T’as qu’à te coucher plus tôt

On est vendredi, les yeux cernés par les nuits courtes avec un fils grognon qui fait ses dents, vous vous imaginez bien que les nuits sont moyennement régénérantes. Mais les dents ce n’est pas là le cœur du souci.

Morganne, maman d'un bébé de 20 mois.

Le souci ce sont les proches qui ne veulent pas comprendre votre état de fatigue. Car oui tu peux être fatiguée mais le dire, le dire est tabou, dangereux, interdit, mal vu. Et cela même avec tes proches !

Ce n’est peut-être pas le cas de tout le monde, heureusement mais moi, depuis que je suis maman, je sens que je n’ai pas le droit de tout dire. Et de tout révéler. Il faut garder une part de mystère dans ta vie et ne surtout pas montrer un signe de faiblesse. Le risque ? Passer pour une fainéante.

Quand tu es maman, tu sais que tu vas moins dormir, que tu vas devoir affronter un emploi du temps qui en contient plusieurs. Oui, ça existe des emplois du temps dans des emplois du temps.
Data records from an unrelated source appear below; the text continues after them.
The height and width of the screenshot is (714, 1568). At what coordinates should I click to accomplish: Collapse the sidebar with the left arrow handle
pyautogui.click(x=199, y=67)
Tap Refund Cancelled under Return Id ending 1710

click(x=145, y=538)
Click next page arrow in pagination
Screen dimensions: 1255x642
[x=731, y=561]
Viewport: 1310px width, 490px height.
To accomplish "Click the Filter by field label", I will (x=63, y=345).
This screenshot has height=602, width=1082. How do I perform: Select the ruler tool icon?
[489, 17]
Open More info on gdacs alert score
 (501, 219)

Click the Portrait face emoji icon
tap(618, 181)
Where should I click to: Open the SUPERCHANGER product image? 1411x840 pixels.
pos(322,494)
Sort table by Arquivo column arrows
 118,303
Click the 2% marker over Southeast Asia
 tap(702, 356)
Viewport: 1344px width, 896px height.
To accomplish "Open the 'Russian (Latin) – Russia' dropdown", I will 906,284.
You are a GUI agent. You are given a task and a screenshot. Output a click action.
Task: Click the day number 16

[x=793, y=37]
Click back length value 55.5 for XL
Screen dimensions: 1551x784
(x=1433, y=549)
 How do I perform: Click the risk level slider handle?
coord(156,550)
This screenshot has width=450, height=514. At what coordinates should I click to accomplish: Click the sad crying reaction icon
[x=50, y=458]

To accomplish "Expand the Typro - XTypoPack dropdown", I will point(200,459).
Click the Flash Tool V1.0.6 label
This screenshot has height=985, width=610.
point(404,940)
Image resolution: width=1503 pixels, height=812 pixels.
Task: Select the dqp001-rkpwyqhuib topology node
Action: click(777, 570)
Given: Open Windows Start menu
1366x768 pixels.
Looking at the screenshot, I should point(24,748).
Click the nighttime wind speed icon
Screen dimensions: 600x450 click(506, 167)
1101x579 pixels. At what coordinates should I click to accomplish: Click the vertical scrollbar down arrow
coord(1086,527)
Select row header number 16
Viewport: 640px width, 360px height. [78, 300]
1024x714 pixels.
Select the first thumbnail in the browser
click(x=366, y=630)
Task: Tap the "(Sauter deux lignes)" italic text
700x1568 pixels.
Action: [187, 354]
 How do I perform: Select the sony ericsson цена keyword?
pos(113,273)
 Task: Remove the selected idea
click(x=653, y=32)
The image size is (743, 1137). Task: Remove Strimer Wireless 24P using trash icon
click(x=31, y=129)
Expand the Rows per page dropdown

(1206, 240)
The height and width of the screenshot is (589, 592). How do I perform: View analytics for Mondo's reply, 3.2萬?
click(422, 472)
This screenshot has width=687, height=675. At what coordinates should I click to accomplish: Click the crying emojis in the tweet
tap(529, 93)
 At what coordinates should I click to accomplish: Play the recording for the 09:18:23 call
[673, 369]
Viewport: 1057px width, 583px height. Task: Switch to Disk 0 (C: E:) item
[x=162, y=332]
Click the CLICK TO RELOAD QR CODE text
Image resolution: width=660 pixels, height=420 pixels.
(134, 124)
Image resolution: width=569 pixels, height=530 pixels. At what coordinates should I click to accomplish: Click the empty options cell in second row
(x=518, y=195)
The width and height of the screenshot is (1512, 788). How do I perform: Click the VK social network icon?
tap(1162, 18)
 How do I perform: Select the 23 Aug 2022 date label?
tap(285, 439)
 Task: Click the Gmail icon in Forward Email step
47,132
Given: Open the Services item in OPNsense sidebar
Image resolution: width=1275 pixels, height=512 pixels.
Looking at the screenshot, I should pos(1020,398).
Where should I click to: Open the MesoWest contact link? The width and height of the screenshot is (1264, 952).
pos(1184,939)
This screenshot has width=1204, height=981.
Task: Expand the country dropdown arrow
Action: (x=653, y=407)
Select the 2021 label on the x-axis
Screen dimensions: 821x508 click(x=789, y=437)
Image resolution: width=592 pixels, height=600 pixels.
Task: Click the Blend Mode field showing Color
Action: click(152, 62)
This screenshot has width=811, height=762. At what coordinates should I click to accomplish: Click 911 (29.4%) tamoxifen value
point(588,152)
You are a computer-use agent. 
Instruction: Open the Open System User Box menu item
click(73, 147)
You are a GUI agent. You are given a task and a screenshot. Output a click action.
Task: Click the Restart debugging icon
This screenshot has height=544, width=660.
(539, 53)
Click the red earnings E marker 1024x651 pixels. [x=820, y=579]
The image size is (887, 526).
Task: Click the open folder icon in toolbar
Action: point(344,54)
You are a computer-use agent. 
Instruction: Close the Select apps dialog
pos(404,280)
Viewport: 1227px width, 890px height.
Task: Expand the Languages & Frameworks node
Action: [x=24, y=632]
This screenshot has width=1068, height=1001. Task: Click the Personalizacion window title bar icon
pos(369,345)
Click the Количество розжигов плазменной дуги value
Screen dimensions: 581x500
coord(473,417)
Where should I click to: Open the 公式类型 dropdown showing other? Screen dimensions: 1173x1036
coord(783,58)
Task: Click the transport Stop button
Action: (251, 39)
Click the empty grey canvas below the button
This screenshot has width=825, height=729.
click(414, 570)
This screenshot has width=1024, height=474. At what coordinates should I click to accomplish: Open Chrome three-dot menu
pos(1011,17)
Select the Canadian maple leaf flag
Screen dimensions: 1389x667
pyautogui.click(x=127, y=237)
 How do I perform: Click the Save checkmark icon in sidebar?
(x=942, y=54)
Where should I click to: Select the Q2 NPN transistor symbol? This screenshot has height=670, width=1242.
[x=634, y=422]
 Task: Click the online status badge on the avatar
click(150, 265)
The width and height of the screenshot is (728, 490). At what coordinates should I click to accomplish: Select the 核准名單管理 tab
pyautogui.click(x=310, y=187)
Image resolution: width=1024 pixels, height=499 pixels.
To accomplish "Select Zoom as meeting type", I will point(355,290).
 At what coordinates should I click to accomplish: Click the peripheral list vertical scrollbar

Mais ce que tu ne prévois pas ce sont les remarques de ta famille, de tes proches. Et tu rêves qu’ils te soutiennent, qu'ils t'encouragent. Et parfois, tu désenchantes.

Si tu te plains ils te rappellent que :

  • Eux y sont passés avant toi,
  • Tu n’as qu’à te coucher plus tôt,
  • Tes enfants tu les as voulu,
  • Tu n’as qu’à prendre le temps de manger, tu auras plus d’énergie,
  • Vous n'avez pas la bonne organisation avec ton.ta conjoint.e,
  • Tu n’en a pas terminé, petit enfant petit souci, grand enfant, grand souci,
  • Tu n’as te mettre à mi-temps au boulot,
  • Eux en ont eu 3 de quoi tu te plains,
  • Tu as la chance d’avoir une crèche c’est déjà ça,
  • Tu n’as qu’à arrêter de stresser et angoisser à chaque fois, relativise.

T’as compris ? On s'étonne qu’après les mères n’osent plus rien dire et que la charge mentale et affective les rongent, les abîment. Mais faut-il qu’elles arrivent à bout pour qu’on arrête de les pénaliser de mettre des mots sur leur maux ? Car c'est malheureusement ce qui arrive et quand on a le malheur d'avouer aller voir un psy car on est au bout du rouleau et qu’on a besoin de parler, nouvelle pomme qui tombe sur la tête : “toi t’as besoin d’un psy ?” “T’es maman, pas malade”.

Bien heureusement, il existe plein de personnes bienveillantes sur Terre. Mais il arrive que d’autres ne s’expriment pas comme il faut. Mais toi maman, rappelle-toi, tu es comme tu es, avec tes faiblesses, tes atouts, et tout le monde, oui tout le monde, a le droit de se plaindre, de râler, de pester. Car non se plaindre n’est pas un souci, non se plaindre n’est pas interdit, oui se plaindre peut faire du bien, et oui se plaindre c’est normal.